I mean it may not help, but yeah, of course, because it’s a very tough life.” He also said that “maybe one” of his sons was interested in politics, “but I hope not.”
Rumors that the prime minister’s 26-year-old son would enter politics began when he worked on the Likud’s 2015 campaign, though he had not shied away from political issues earlier, when he was a Hebrew University student and an active member of the Likud group on campus.
He courted controversy on more than one occasion this year with Facebook posts written under the name “Yair Hun.”

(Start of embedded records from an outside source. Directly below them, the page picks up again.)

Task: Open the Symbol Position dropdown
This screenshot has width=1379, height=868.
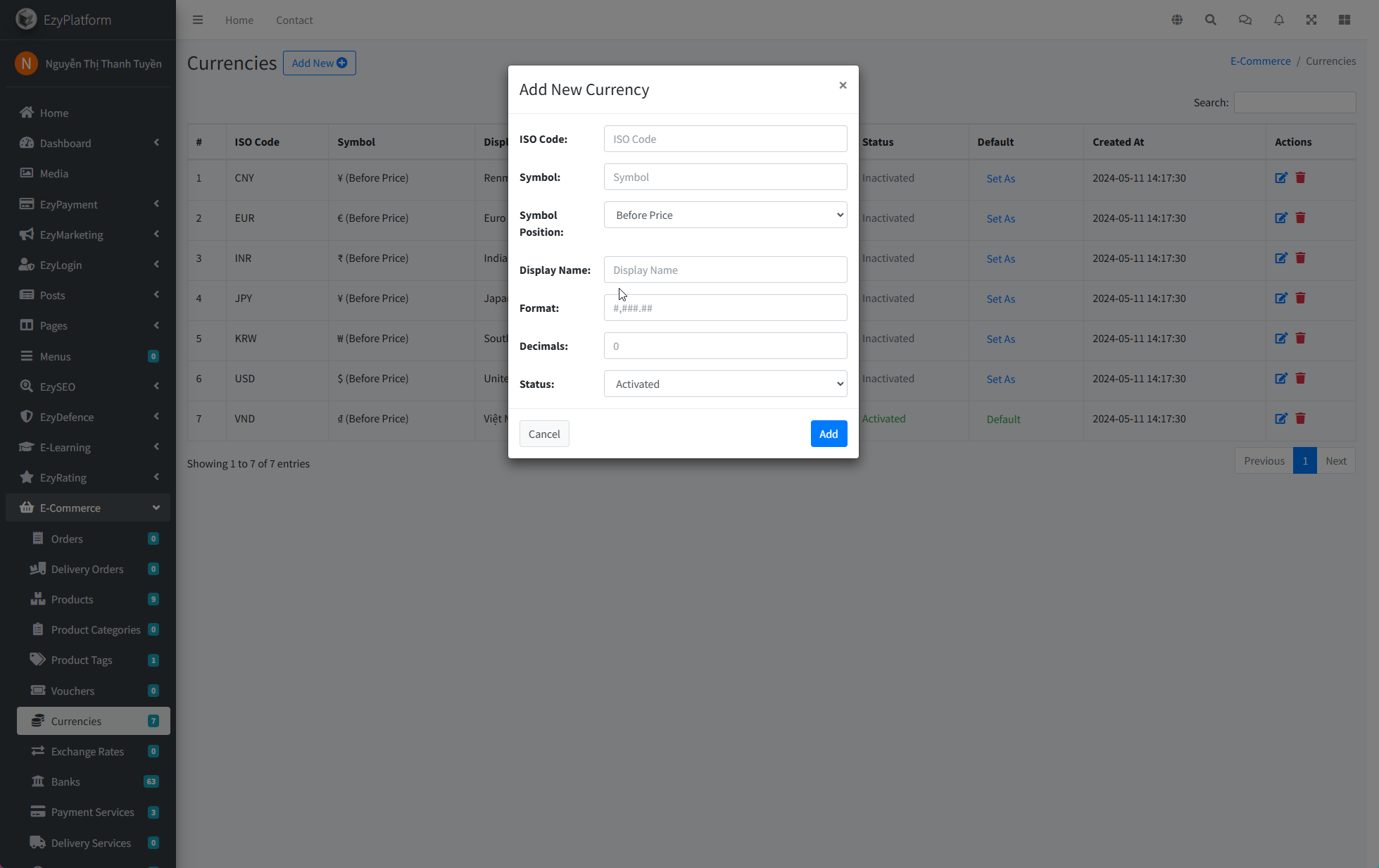Action: click(x=725, y=215)
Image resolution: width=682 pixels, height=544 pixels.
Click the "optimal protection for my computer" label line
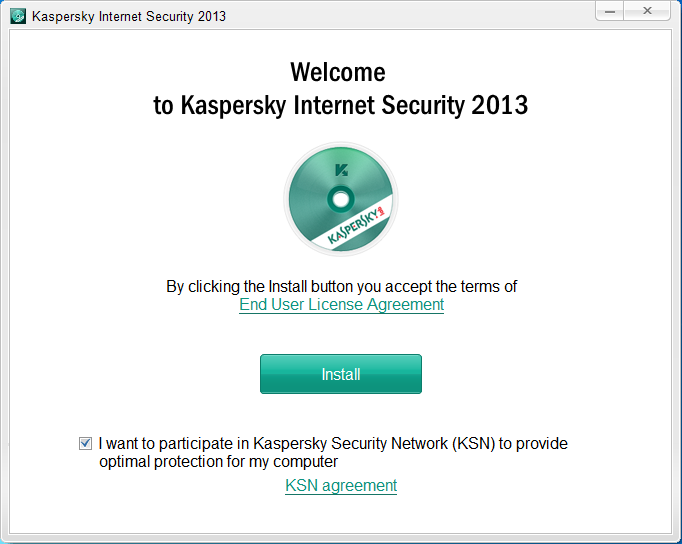[218, 462]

In one, he posted an image using antisemitic tropes to depict US Jewish billionaire George Soros, who funds leftwing causes and organizations in several countries, as controlling the world.
Several weeks before that, he wrote that “the thugs of Antifa and [Black Lives Matter] who hate my country (and America too in my view)” are more dangerous than “neo-Nazis scum.”
In another incident, a neighbor of the Prime Minister’s Residence accused the younger Netanyahu on Facebook of not cleaning up after the family’s pooch, Kaya.

“Sixty-One,” a Molad social media project, then posted a graphic listing “Five things you didn’t know about Yair Netanyahu,” including that he lives in the Prime Minister’s Residence and is the first son or daughter of a prime minister to receive around-the-clock security as an adult, and that he traveled abroad on Australian billionaire James Packer’s dime and stayed in his homes.

Molad then decided to sue Netanyahu for NIS 140,474 over his response to the post, in which he called Molad “an anti-Zionist organization” that is funded by the “fund to destroy Israel,” an apparent reference to the New Israel Fund, which used to but no longer contributes to Molad.